Similarly, you convert a literate file to illiterate form until you
have built the `literate' tools. `boot' takes care of these
inter-directory dependencies.
You should say `gmake boot' right after configuring your build tree,
but note that this is a one-off, i.e., there's no need to re-do
`gmake boot' if you should re-configure your build tree at a later
stage (no harm caused if you do though).
- `all':
- makes all the final target(s) for this Makefile.
Depending on which directory you are in a "final target"
may be an executable program, a library archive, a shell script,
or a Postscript file.
Typing `gmake' alone is generally the same as typing `gmake all'.
- `install':
- installs the things built by `all'. Where does it
install them?

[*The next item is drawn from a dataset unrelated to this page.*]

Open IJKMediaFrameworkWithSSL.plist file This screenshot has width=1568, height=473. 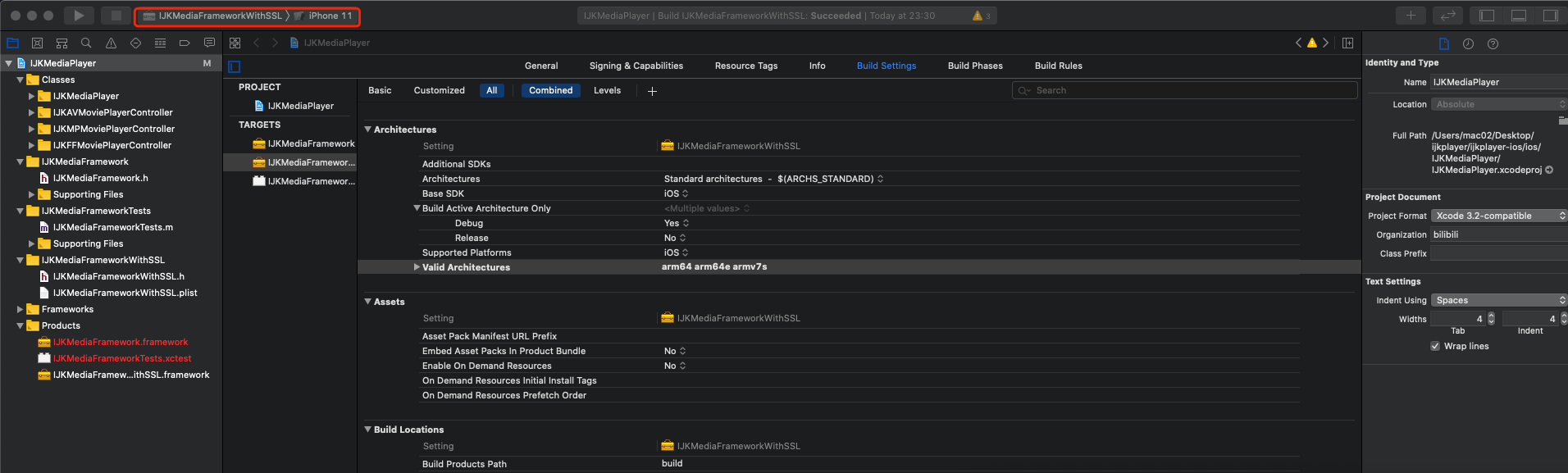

That is specified by `mk/config.mk.in'; you can
override it in `mk/build.mk'.
- `uninstall':
- reverses the effect of `install'.
- `clean':
- remove all easily-rebuilt files.
- `veryclean':
- remove all files that can be rebuilt at all.
There's a danger here that you may remove a file that needs a more
obscure
utility to rebuild it (especially if you started from a source
distribution).
- `check':
- run the test suite.
All of these standard targets
automatically recurse into sub-directories.
Certain other standard targets do not:
- `configure':
- is only available in the root directory `$(FPTOOLS)';
it has been discussed in Section See section Getting the build you want.
- `depend':
- make a `.depend' file in each directory that needs
it. This `.depend' file contains mechanically-generated dependency
information; for example, suppose a directory contains a Haskell
source module `Foo.lhs' which imports another module `Baz'.
Then the generated `.depend' file will contain the dependency:
Foo.o : Baz.hi
which says that the object file `Foo.o' depends on the interface
file `Baz.hi' generated by compiling module `Baz'.
The `.depend' file is automatically included by every Makefile.
- `binary-dist':
- make a binary distribution.
- `dist':
- make a source distribution.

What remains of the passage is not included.